Lucinda Scala Quinn in Toronto (March 2010). Image by Taku Kumabe

Lucinda Scala Quinn in Toronto (March 2010). Image by Taku Kumabe

I was on an extensive book tour and someone said, “You know this book should be in the psychology section and not necessarily the cookbook section.” I was taken aback, and I thought ‘oh, I think that’s a compliment,’ because in many ways it is about expressing this basic message for me, which is basically: cook for the people you love; teach them to cook for themselves, and they will pass it on. That’s the message of the book.

DL: What’s interesting is that part of that psychology comment is that there are gender issues here. [LSQ: There are.] You say men eat differently than women [LSQ: I do say that.] and boys too.

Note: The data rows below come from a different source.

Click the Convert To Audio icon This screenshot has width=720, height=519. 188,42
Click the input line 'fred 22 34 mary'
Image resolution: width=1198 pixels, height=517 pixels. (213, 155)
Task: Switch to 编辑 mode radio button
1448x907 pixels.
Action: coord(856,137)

Lucinda Scala Quinn speaking with David Leite of Leite’s Culinaria in a podcast about her IACP-nominated cookbook, Mad Hungry: Feeding Men and Boys. A great interview that covered a lot of ground (with highlights similarly discussed in my interview with Scala Quinn below), but this statement is special because that someone mentioned above was me. This clip appears around 5:50. (Hooray for surprise mentions and for also making an impression!)


Mad Hungry (blog)

Mad Hungry (YouTube channel)

Leite’s Culinaria’s Authors’ Answers with Lucinda Scala Quinn (April 2010) – catch my “cameo” at 5:50

Scala Quinn’s ten tenets for cooking from Mad Hungry:

  1. Decide it’s important to you
  2. Educate yourself
  3. Practice simple recipes
  4. Think strategy
  5. Economize resources
  6. Be a mealtime evangelist
  7. Keep ‘em healthy
  8. Trade food for talk
  9. Train them to fend for themselves
  10. Cook most days with pleasure

Post image by Taku Kumabe of media Smaku


In a society where time is money and nutrition can be juiced and bottled, we’re being told that dining in is the new dining out. But how is that possible when family-style meals are more common than the family meal, and a sense of community is what we feel when neighbours collectively complain about an unreliable transit system (or the shame felt by the attention drawn by a certain ex-mayor)?

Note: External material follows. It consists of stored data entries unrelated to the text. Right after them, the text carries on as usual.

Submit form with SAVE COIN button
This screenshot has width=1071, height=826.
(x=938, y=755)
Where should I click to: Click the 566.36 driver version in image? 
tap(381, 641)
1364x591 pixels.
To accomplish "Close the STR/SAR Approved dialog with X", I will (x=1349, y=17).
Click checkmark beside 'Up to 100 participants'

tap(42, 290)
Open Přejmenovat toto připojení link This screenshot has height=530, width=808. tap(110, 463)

Lucinda Scala Quinn is an ambassador of the movement of bringing the family back to the dinner table. In her book, Mad Hungry, she explains her philosophy and provides simple, sensible solutions which acknowledge the appeal of modern day conveniences.

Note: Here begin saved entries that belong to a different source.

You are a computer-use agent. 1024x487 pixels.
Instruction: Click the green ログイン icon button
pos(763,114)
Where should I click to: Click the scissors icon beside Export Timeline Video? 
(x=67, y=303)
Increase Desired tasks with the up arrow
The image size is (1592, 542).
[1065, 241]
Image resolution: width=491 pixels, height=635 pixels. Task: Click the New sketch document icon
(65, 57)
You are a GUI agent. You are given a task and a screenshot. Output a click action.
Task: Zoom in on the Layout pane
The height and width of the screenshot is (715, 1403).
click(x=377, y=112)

The quintessential powerhouse superwoman, Scala Quinn is the Executive Food Director for Martha Stewart Omnimedia, a television and radio show host, chef, and cookbook author. But she is also a wife and mother to three grown boys.

I met Scala Quinn in the lobby of the old Four Seasons in Toronto back in March of 2010, where the down to earth native Ontarian shared the strategy she used – without sacrificing time, sanity or flavour – in feeding her band of ravenous men.

These were some of the highlight I took away from our conversation.

First and foremost, one has to decide that this lifestyle change is of personal importance.

“I decided that cooking food and getting people to the table was important for health, wellness, physical, psychological, and spiritual reasons. Like if you decide to be a marathon runner one day. You don’t wake up and start to run a marathon; you have to practice every day.  Some days you don’t want to, but you do.  Unfortunately there are too many instances where people don’t feel they are up to the task, and in the book I say: start with one meal.”

Mad Hungry provides guidance to those looking to resurrect the family meal; it also gives those in a rut with their repertoire and invigorating kick start. Scala Quinn dispels the myth that healthful homemade meals are a dubious task, feeding readers easy to follow recipes and practical tips like planning ahead, recruiting willing in-house collaborators in the process (I love how she said “collaborators” vs. unwilling helpers), and breaking up meal preparation into blocks spread over days instead of doing it in one laborious shot.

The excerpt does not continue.